Crescita di peli in gravidanza: cosa fare e cosa non fare

Durante la gravidanza, molte donne notano una maggiore crescita dei peli in diverse aree del corpo, come viso, addome, seno o arti. Si tratta di un fenomeno comune e fisiologico, legato ai profondi cambiamenti ormonali che avvengono nel corso della gestazione.
Comprendere le cause di questo fenomeno e sapere come gestirlo in sicurezza è fondamentale per tutelare la salute della pelle e del feto.
Perché in gravidanza aumentano i peli
L’aumento della peluria in gravidanza è principalmente dovuto a un incremento degli ormoni androgeni (come testosterone e diidrotestosterone) e degli estrogeni, che alterano il normale ciclo di crescita del pelo.
In particolare:
- gli estrogeni prolungano la fase anagen (crescita attiva del pelo), rendendo i peli più spessi e resistenti;
- gli androgeni stimolano la comparsa di nuovi follicoli attivi in aree dove prima erano poco presenti.
Questo fenomeno è del tutto transitorio: nella maggior parte dei casi la situazione tende a normalizzarsi spontaneamente entro 6-12 mesi dal parto, quando i livelli ormonali tornano ai valori abituali
Perché evitare trattamenti laser?
Durante la gravidanza, è sconsigliato sottoporsi a trattamenti di epilazione laser.
Nonostante non esistano evidenze scientifiche che dimostrino un rischio diretto per il feto, la prudenza è necessaria per diversi motivi:
- Mancanza di studi clinici specifici:
i protocolli di sicurezza dei laser estetici non sono testati su donne in gravidanza, quindi non è possibile garantire l’assoluta innocuità dell’esposizione alla luce laser ad alta intensità. - Maggiore sensibilità cutanea:
In gravidanza, la pelle è più reattiva per via delle alterazioni ormonali e della microcircolazione. Ciò può aumentare il rischio di eritemi, iperpigmentazioni o microlesioni dopo un trattamento laser. - Alterazioni del ciclo del pelo:
Le variazioni ormonali rendono il trattamento meno prevedibile ed efficace, poiché il numero di peli in fase anagen (la sola fase in cui il laser è realmente attivo) può essere alterato. - Rischio di stress termico locale:
Anche se limitato agli strati superficiali, il calore prodotto dal laser potrebbe non essere indicato in questa fase delicata, soprattutto in zone addominali o prossime al seno. - Rischio collegato al dolore durante l’esecuzione dei trattamenti
Per gli stessi motivi, anche le tecniche di DermoElettrocoagulazione e altri trattamenti basati su correnti elettriche ad alta frequenza sono da rimandare al periodo post-partum.
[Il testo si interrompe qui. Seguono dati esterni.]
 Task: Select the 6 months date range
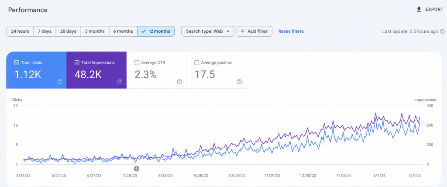tap(123, 31)
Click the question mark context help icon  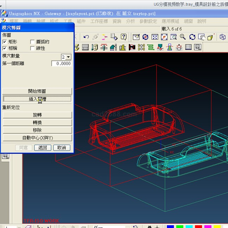[x=124, y=37]
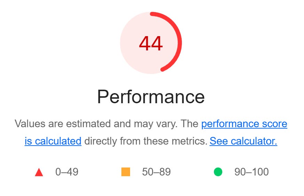Click the green circle pass-range icon
Screen dimensions: 304x196
tap(218, 172)
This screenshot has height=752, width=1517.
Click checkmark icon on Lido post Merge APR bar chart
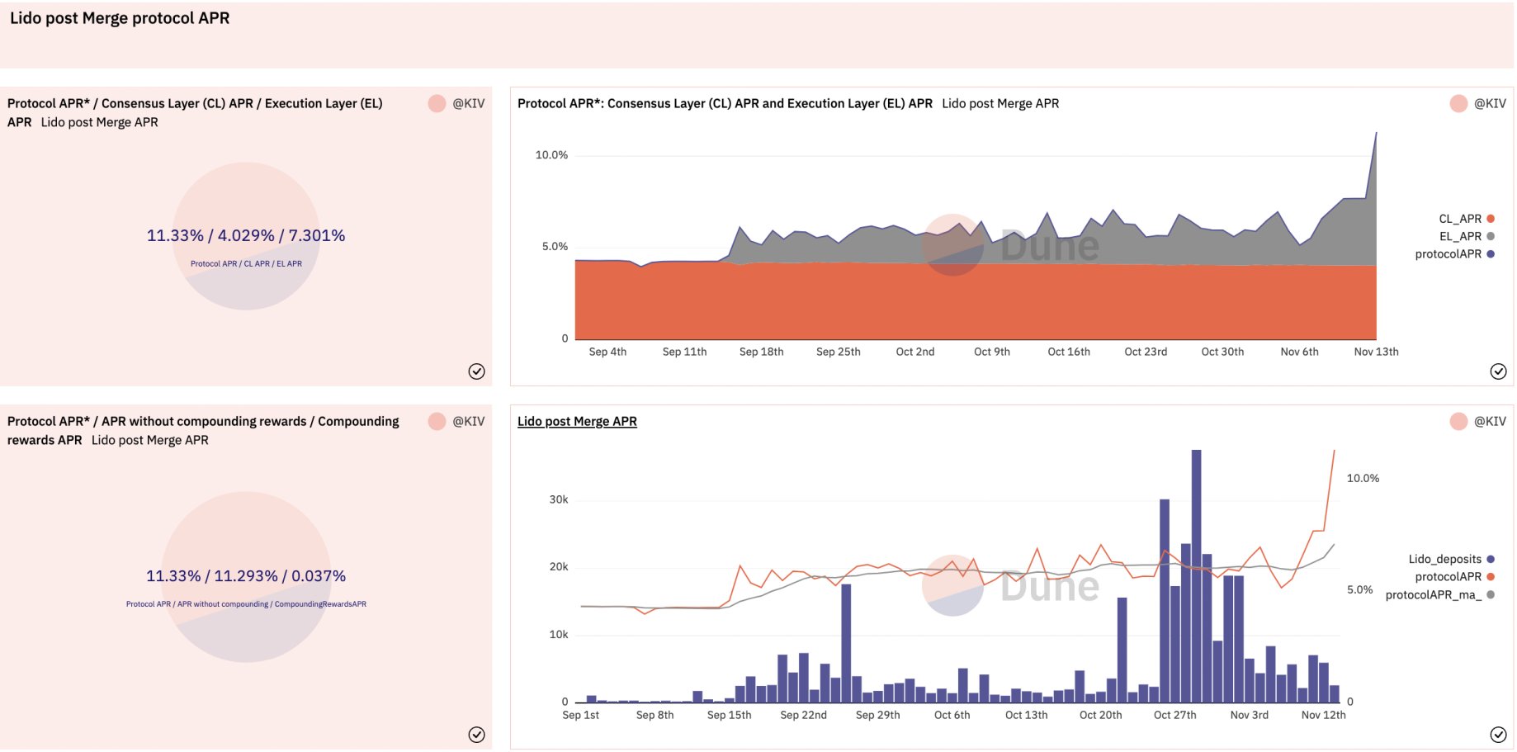coord(1498,735)
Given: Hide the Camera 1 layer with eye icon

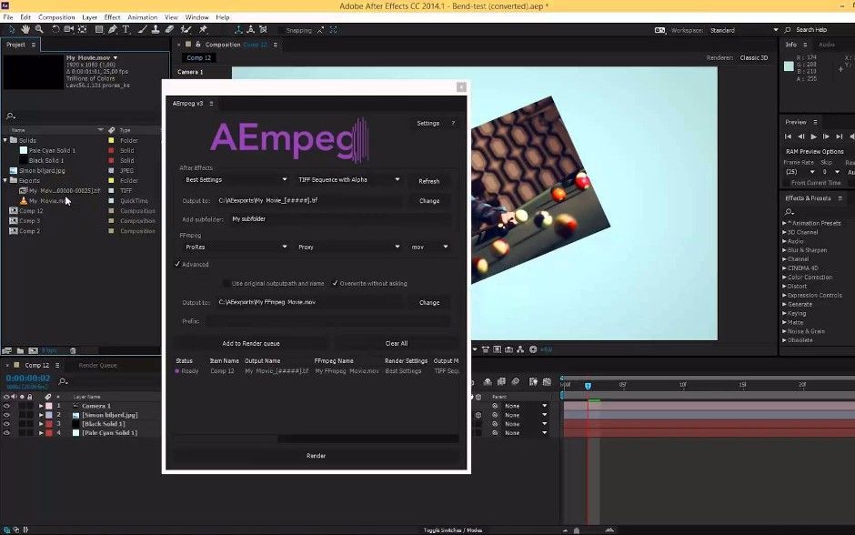Looking at the screenshot, I should [x=6, y=406].
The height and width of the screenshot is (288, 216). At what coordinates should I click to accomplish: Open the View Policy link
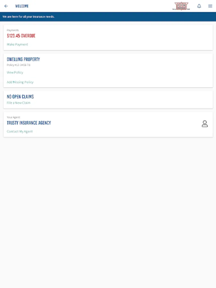pos(15,72)
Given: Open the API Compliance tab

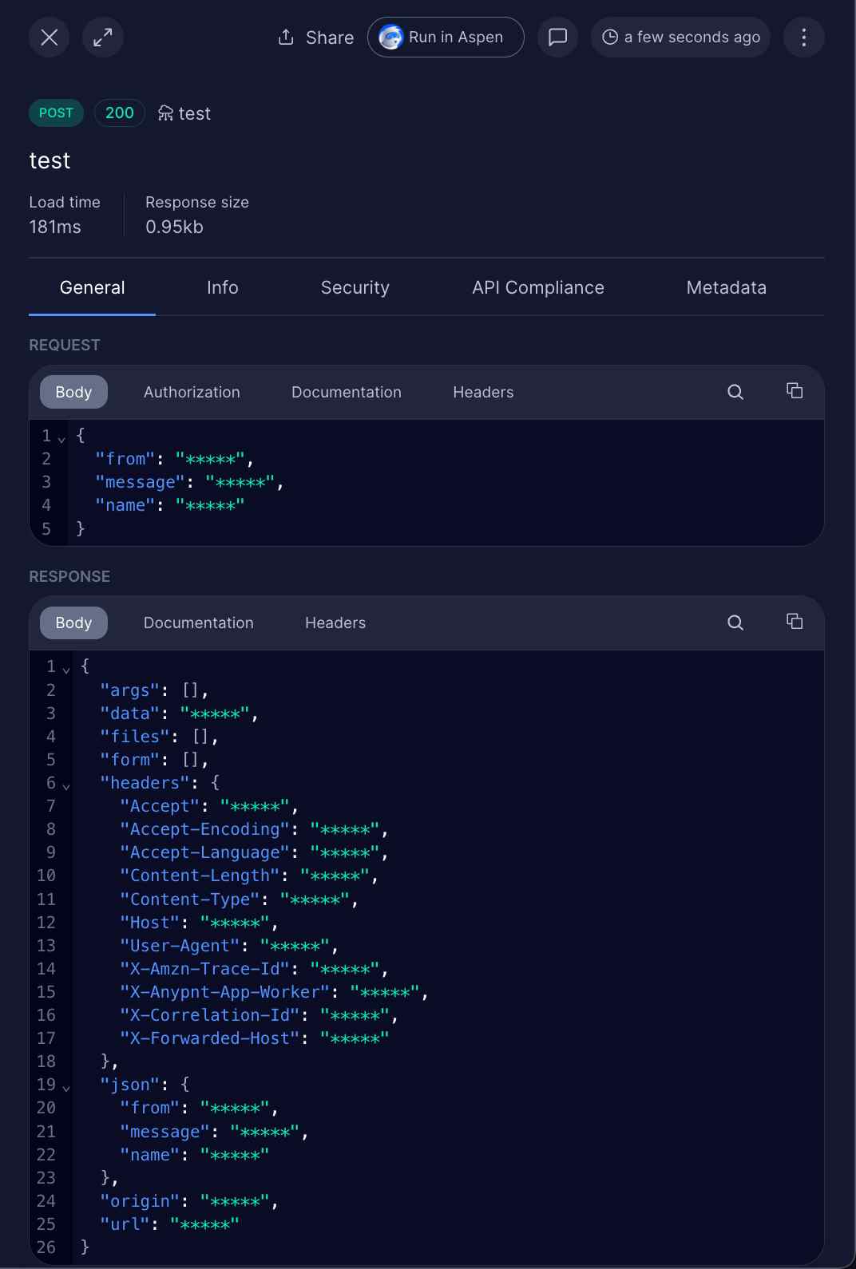Looking at the screenshot, I should (x=537, y=287).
Cosa si può fare in sicurezza?
Durante la gravidanza si possono adottare metodi temporanei e delicati per la gestione dei peli superflui, come:
- rasatura superficiale, da effettuare con lame nuove e su pelle detersa e idratata;
- creme depilatorie ipoallergeniche, solo se ben tollerate e dopo test su piccole aree;
- ceretta tiepida o a freddo, evitando però zone molto vascolarizzate o soggette a fragilità capillare.
È sempre importante consultare il ginecologo prima di utilizzare qualsiasi prodotto depilatorio, soprattutto in caso di pelle sensibile o irritata.
Quando riprendere i trattamenti laser?
Nei centri EpilZero, per garantire la massima sicurezza e l’efficacia del metodo, i trattamenti di epilazione permanente vengono ripresi solo dopo il completo riequilibrio ormonale post-gravidanza, ovvero dopo la ripresa regolare di almeno tre cicli mestruali.
Questo intervallo consente:
- la stabilizzazione del ciclo del pelo, evitando ricrescite anomale o trattamenti inefficaci;
- la normalizzazione della sensibilità cutanea, riducendo il rischio di reazioni;
- una valutazione precisa del fototipo e del tipo di pelo, necessaria per impostare correttamente i parametri laser.
- sarà sempre e comunque l’Epil Manger del centro a decidere se e come riprendere i trattamenti
Riassumendo l’articolo:
La crescita di peli in gravidanza è un evento temporaneo e fisiologico e soggettivo.
L’approccio corretto è quello della prudenza: evitare trattamenti invasivi, troppo dolorosie e preferire soluzioni temporanee e delicate fino alle condizioni soprandicate di regolarizzazione del ciclo mestruale.
Con il supporto dei centri EpilZero, sarà poi possibile pianificare un programma di epilazione radicale sicuro, personalizzato e garantito, per eliminare in modo radicale ogni inestetismo residuo in piena sicurezza.